In June 2020, Buhane issued a public health warning regarding the use of dexamethasone for COVID-19 treatment. He clarified that while the steroid could benefit severely ill patients requiring oxygen or ventilators, it was not a general cure and cautioned against self-medication due to potential health risks.

===Minister of Planning===

In June 2022, Buhane was appointed as the Minister of Planning following a cabinet reshuffle.

In August 2022, Buhane, the Minister of Planning and National Development, addressed a controversial mistranslation of a British media report regarding the drought's impact in the Horn of Africa. He clarified that the original article discussed regional challenges and had been misrepresented on social media to falsely disparage Somaliland women.

In December 2022, Buhane officiated the groundbreaking ceremony for a 33-kilometer road linking Borama and Baki in the Awdal region.
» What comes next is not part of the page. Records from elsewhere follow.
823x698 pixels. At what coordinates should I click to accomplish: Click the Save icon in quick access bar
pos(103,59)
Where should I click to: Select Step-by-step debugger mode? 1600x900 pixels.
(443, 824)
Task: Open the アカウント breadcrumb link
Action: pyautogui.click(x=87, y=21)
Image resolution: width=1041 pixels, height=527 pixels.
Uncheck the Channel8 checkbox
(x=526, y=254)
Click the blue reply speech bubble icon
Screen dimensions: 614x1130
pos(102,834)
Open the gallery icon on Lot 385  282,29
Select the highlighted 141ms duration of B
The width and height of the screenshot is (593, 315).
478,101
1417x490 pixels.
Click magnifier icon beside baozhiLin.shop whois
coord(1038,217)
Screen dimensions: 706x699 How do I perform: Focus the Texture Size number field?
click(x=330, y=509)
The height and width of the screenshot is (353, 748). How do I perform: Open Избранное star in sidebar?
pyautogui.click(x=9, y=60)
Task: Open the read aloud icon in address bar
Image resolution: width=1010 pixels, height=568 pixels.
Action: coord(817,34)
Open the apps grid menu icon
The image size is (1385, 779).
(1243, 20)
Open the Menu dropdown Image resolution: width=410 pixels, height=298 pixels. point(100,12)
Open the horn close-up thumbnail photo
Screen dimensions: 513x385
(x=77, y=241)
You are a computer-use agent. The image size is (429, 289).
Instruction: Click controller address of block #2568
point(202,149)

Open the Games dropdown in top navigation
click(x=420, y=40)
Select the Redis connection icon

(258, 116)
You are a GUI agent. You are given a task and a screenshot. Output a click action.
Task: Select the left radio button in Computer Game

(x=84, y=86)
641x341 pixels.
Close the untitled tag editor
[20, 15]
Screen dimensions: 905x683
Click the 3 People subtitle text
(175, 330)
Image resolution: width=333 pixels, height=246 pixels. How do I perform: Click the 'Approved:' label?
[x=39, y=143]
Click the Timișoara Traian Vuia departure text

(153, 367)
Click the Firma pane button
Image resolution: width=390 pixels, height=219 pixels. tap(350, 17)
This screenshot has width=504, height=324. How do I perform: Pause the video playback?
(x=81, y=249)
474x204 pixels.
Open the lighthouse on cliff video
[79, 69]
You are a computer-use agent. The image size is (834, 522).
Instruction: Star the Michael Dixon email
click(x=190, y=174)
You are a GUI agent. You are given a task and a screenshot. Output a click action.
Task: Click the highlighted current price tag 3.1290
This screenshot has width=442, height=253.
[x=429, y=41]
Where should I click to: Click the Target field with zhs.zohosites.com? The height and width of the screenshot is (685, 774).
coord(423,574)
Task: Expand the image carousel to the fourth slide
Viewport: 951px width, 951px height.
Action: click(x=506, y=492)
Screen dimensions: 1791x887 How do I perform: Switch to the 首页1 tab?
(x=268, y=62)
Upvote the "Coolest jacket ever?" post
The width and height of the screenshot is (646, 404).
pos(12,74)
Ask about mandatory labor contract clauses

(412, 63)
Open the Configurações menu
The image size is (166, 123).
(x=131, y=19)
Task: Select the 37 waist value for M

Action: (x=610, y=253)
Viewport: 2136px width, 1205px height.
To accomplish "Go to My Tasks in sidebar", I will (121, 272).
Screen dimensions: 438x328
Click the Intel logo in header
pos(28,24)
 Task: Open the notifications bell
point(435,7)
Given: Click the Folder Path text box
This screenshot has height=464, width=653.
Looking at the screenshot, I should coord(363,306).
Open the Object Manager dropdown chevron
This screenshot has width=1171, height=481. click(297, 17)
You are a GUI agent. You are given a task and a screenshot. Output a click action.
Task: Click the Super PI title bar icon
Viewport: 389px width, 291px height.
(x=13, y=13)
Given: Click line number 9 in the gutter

Funded by the African Development Bank, the project was implemented through a partnership between Save the Children and the Somaliland Roads Authority.

===Minister of Education===
In November 2023, Buhane was appointed as the Minister of Education.

In December 2023, Buhane visited Djibouti as part of the official delegation accompanying President Muse Bihi Abdi for a working visit to participate in diplomatic talks between Somaliland and Somalia.

In September 2024, Buhane formally granted official recognition to the Somaliland Teachers’ Association (SOLTA). This approval empowered the association to represent primary and secondary school teachers nationwide, aiming to strengthen advocacy for educators' rights and professional development within the country.

In October 2024, Buhane attended the inauguration of the renovated Hargeisa Technical Institute. He emphasized a strategic shift in Somaliland's educational policy toward technical and vocational training, aiming to provide the youth with essential skills and increase national employment opportunities.

In December 2024, Buhane concluded his tenure as the Minister of Education and Science. He officially transferred the leadership of the ministry to the incoming minister, Ismail Yusuf Duale, during a formal handover ceremony attended by government officials and international partners at the ministry's headquarters in Hargeisa.